--- START ---

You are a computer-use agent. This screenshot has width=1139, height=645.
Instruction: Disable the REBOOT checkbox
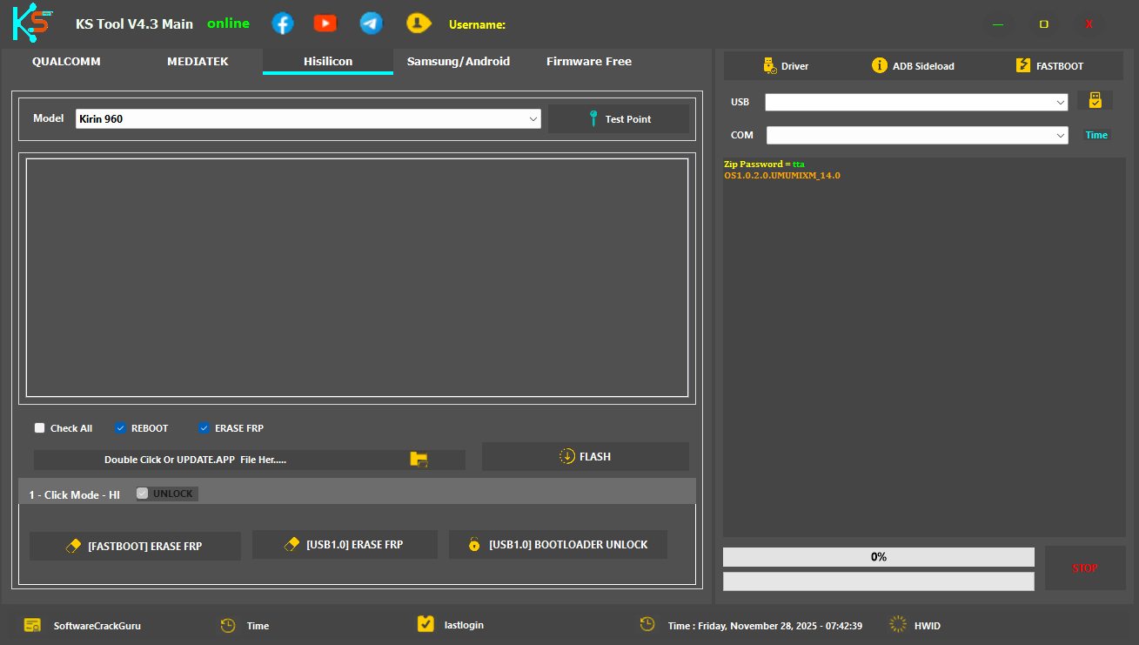tap(120, 427)
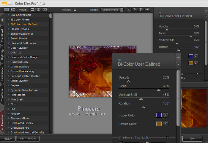Switch to split preview view
The image size is (208, 143).
39,10
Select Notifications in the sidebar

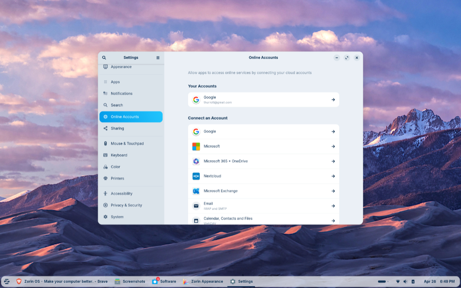(122, 93)
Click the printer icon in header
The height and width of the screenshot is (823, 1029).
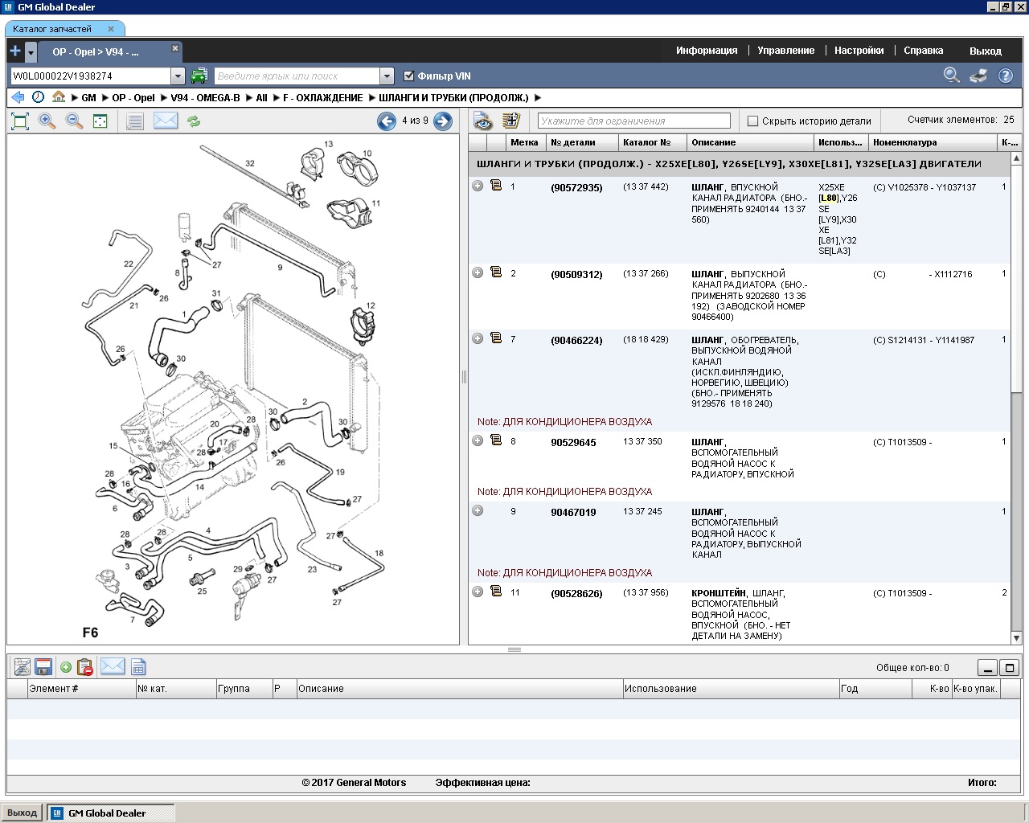tap(978, 76)
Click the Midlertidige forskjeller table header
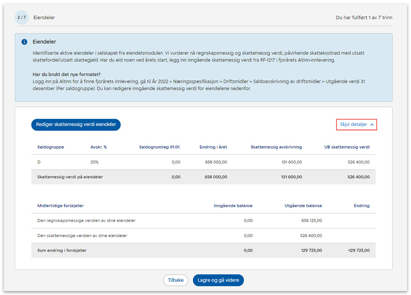 pyautogui.click(x=60, y=206)
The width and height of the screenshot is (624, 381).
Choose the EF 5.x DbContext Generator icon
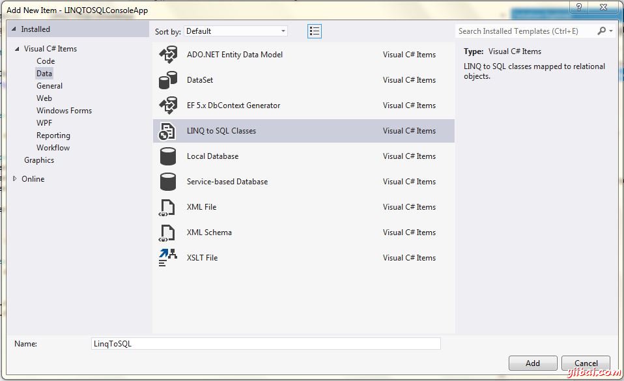coord(168,106)
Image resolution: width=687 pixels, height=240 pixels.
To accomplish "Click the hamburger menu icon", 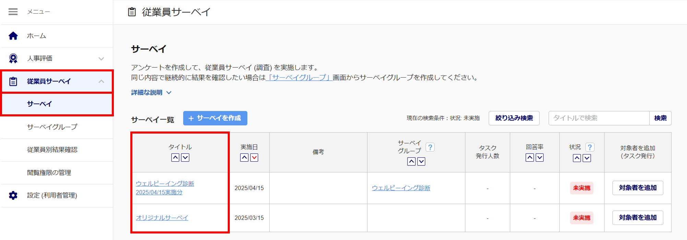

--- END ---

Could you return exactly the lines starting with the one that contains "Click the Midlertidige" and ending with the last line of the data above? Leave the pictures out.

*Worked solution:*
Click the Midlertidige forskjeller table header
 pyautogui.click(x=60, y=206)
The width and height of the screenshot is (624, 381).
Choose the EF 5.x DbContext Generator icon
coord(168,106)
Image resolution: width=687 pixels, height=240 pixels.
To accomplish "Click the hamburger menu icon", 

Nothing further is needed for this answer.